__TASK BRIEF__
Please give back, exactly as written, only the line containing "Одежда сигнальная (972, 629)" and every line after it until the data below ends.

__RECORDS SUPPLIED__
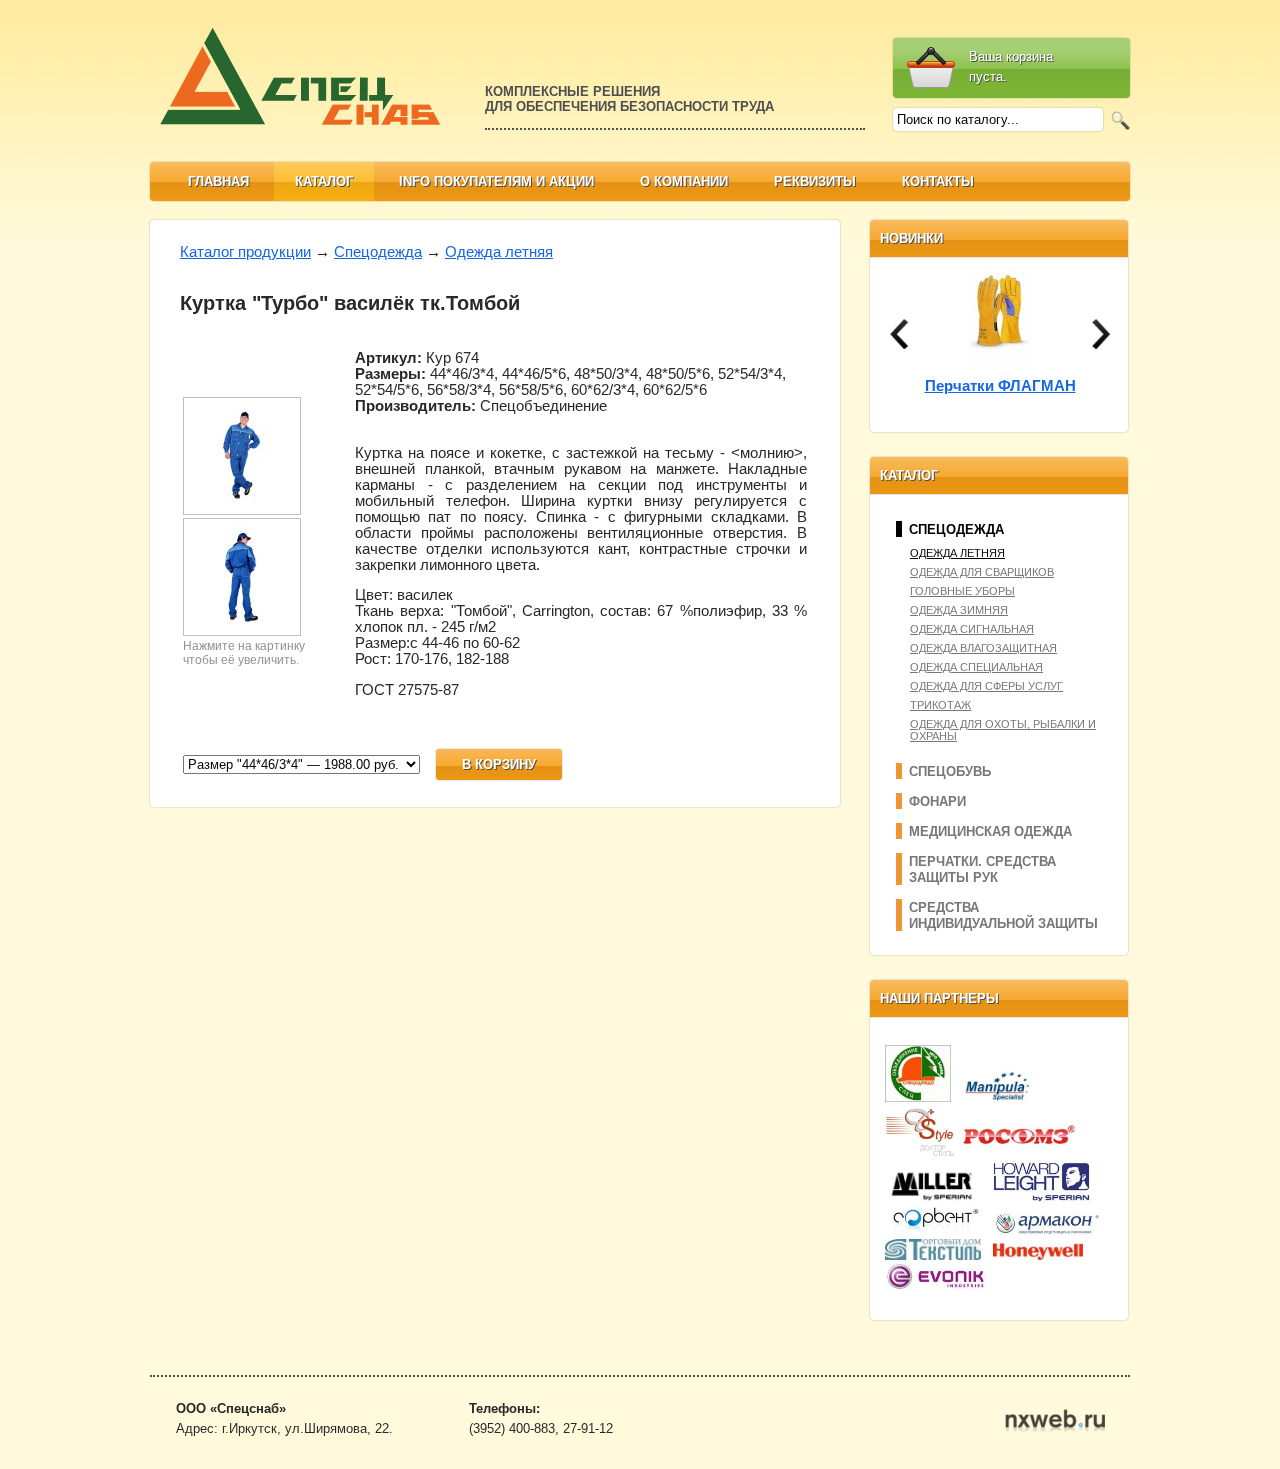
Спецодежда (378, 252)
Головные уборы (962, 591)
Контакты (938, 181)
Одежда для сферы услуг (986, 686)
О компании (684, 181)
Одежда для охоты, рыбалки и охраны (1003, 730)
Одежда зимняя (959, 610)
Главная (218, 181)
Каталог (324, 181)
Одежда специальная (976, 667)
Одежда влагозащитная (983, 648)
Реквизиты (815, 181)
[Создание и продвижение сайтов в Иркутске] (1055, 1427)
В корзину (499, 764)
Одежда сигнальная (972, 629)
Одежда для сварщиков (982, 572)
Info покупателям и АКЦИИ (496, 181)
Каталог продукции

__ANSWER BOX__
Одежда сигнальная (972, 629)
Одежда для сварщиков (982, 572)
Info покупателям и АКЦИИ (496, 181)
Каталог продукции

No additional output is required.